My dad worked for the Kansas City Southern railroad for over forty years. He was a locomotive engineer, which means he drove the train. Over the years he was assigned to work several different jobs as an engineer, one of the assignments he loved was the Mena dodger.
There were three men to each train crew when my dad was working. A brakeman, a conductor and the engineer. For several years dad worked with the same two guys. They all got along and had a lot of fun at work. Joe Harbuck and Buck Moody were regulars on dad’s crew. A few others that worked with dad were Phil Sanders, Tommy Newcomer, and Bobby Gilstrap. I grew up listening to dad tell stories of pranks they played on each other. We also deer hunted and spent several holidays with the guys dad worked with.
Any of those guys dad worked with had full authority from dad to bust my butt if they ever caught me doing anything wrong. Likewise, dad looked after their kids if he was home and they were at work.

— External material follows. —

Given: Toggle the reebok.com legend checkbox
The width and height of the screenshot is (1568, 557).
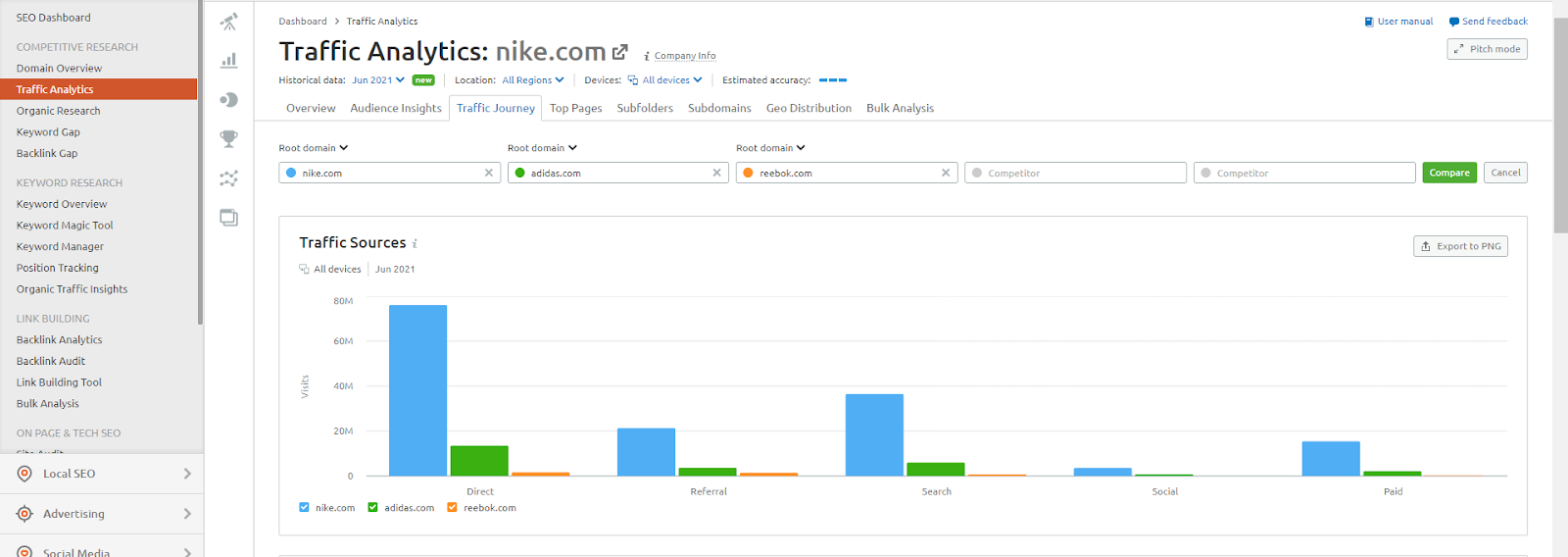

Mena, Arkansas is about thirty miles south of Heavener where dad worked. So, every day dad and his coworkers would meet at the depot in Heavener and then car pool to Mena. After work they car pooled home. There’s kind of an unwritten rule with railroaders to have a junky car to drive. Dad had several over the years. A Ford Grenada was one, when the old car busted a head dad gave it to me to do what I wanted with. I drove it to school and on weekends I drove it squirrel hunting and to play golf with my buddies. It smoked and missed, but it became a contest to see how long it would run before the motor blowed up. I was surprised how long it lasted.
Dad and his crew would stop at a gas station each time they headed home. A soda pop and a snack was their usual fare. A certain road sign on the trip home became a contest of who could hit it with an empty pop bottle as they drove by. One time dad showed it to me and the sign was dented up pretty good. Dad laughed and laughed.
One time a hobo pulled a gun on one of the guys dad was working with. I can’t remember who it was, but he ran away and the hobo shot at him. That was something that worried us all for many years. Hobos and railroads have a long history, most of the time the hobos aren’t bad people, but it made dad and those guys nervous anytime they seen someone messing around the train.
I heard the train whistle blow the other day as I was driving down through the Kiamichis. Dad always griped about the odd hours a railroader works, but I don’t think he ever seriously considered quitting. I think he liked the guys he worked and had a lot of fun along the way, and that’s worth a lot.
James Lockhart lives near the Kiamichi mountains in southeast Oklahoma. He writes cowboy stories and fools with cows and horses.